総義歯ばかりではなく、残っている歯に磁石を用いて装着するタイプの義歯や、残存している歯にクラスプをかけたり、クラスプの代わりにジョイントする器具を用いたアタッチメント・コーヌスクローネと組み合わせて義歯を作ることも可能です。
3.コバルト床の部分入れ歯
金属床義歯としてコバルトクロム素材は最も歴史のある素材です。熱を伝えやすく清潔で、美しい状態で永く快適に使用できます。丈夫さや快適さに優れ、自然に近い装着感が得られます。熱の伝わりは金に比べると少し遅いですが、保険のレジン床よりも、お食事を美味しくいただくことができます。
4.プラスチック製の部分入れ歯
プラスチック入れ歯は、レジンという樹脂でできている入れ歯です。安価で、修理がしやすいのが特徴です。どの歯科医院でも同じ入れ歯を作ることができます。しかし、長持ちはしにくく、厚みがあるので装着時には違和感が生じてしまうのが欠点です。
その他の部分入れ歯
マグネット式の入れ歯
磁石(マグネット)で固定する入れ歯のことで、保険診療の部分入れ歯は金具(バネ)を引っ掛けることで安定を図る構造になっていますが、金具の代わりに磁石を組み込んで入れ歯を安定させる構造で、マグネット義歯もしくはマグネットデンチャーといいます。
シリコン義歯
シリコン義歯は入れ歯の歯茎側(口腔内粘膜側)をバイオシリコーンという特殊なシリコン樹脂で内張りした入れ歯です。このバイオシリコーンの柔らかさ(クッション性)が今までの入れ歯にはない抜群のフィット感をもたらし、強く噛んでも痛みのない入れ歯を実現してくれます。
ノンクラスプデンチャー
ノンクラスプデンチャーとは、バネ(クラスプ)のない入れ歯です。バネの代わりに歯茎の色に似た樹脂を使って外れないようにしています。金属のバネがないので、非常にきれいな口元になり、入れ歯と気付かれないほど自然で目立たない部分入れ歯です。
【例】TUM(タム)デンチャー:
TUMデンチャーはノンクラスプデンチャーの一種です。薄型・軽量ながら弾力性と耐久性を兼ね備えています。異物感も少なく、快適な着け心地が特徴です。デンタエンプラTUMという歯科用に開発された強化プラスチック素材が使用されています。
3つの特徴
- 異物感がない
デンタエンプラTUMは軽くて薄いので異物感が少なく、弾力性のある強化プラスチックで装着感が良いのが特徴です。入れ歯特有の異物感が少ないので、お口の中がスッキリと感じられます。 - よく噛める
よく噛める入れ歯の条件はひとつ、“動かない”こと。歯茎にピッタリの入れ歯であれば、噛む力が全体に分散され、痛みもなく快適な食生活を取り戻すことが可能です。 - 優れた審美性
従来の金属のバネを使用することなく、歯茎に密着し固定されるため、審美性に優れています。人前で笑う時に手で口元を覆う必要もなく、思いっきり笑えます。
残った歯を守るために
入れ歯を入れることになった今、残った歯や歯ぐきをどう守るかが大切です。
歯が抜けてしまったのには、必ず原因があります。抜けてしまった歯のところに入れ歯を入れてそれで終わり、ではなく、歯が抜けた原因を見つけて、それを解消しましょう。
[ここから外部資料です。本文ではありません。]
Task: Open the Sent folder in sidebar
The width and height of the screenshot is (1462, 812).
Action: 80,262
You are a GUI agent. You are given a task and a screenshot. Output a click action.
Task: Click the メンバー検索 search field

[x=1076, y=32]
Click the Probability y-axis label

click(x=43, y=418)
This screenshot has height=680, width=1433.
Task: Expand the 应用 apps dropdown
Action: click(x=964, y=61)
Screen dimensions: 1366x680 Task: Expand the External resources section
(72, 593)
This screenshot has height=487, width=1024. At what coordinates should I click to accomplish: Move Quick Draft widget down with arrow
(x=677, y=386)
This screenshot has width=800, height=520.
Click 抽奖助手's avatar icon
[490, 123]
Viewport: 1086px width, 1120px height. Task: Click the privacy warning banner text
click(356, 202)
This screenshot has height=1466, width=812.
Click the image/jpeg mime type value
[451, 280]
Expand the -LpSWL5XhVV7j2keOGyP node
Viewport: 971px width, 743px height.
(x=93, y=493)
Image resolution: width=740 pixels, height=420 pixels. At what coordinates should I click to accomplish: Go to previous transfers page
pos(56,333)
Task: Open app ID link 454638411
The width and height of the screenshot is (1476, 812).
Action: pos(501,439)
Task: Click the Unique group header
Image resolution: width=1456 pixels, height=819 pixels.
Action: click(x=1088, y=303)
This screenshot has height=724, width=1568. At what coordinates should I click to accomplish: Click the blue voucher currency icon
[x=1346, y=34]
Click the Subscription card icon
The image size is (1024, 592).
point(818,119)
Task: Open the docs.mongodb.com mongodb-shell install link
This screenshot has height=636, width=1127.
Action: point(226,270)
そうでないと、また歯が抜けてしまったり、歯ぐきや骨の状態が悪くなって、将来もっと苦労することになってしまいます。
原因を取り除いた後は、きちんとメンテナンスをしてと定期検診を受けて、口の中を清潔な状態に保ってください。抜けてしまった歯を教訓に、もう歯が抜けてしまうことがないように、歯ぐきや骨をできるだけ健康に保つように、一緒に努力していきましょう。
私があなたのためにできるのは、歯科治療を通して健康なお口の環境を作り上げることです。あなたの努力と私の歯科治療によって、あなたが何かを我慢したりあきらめたりすることなく、快適で楽しい生活が送れるように願っています。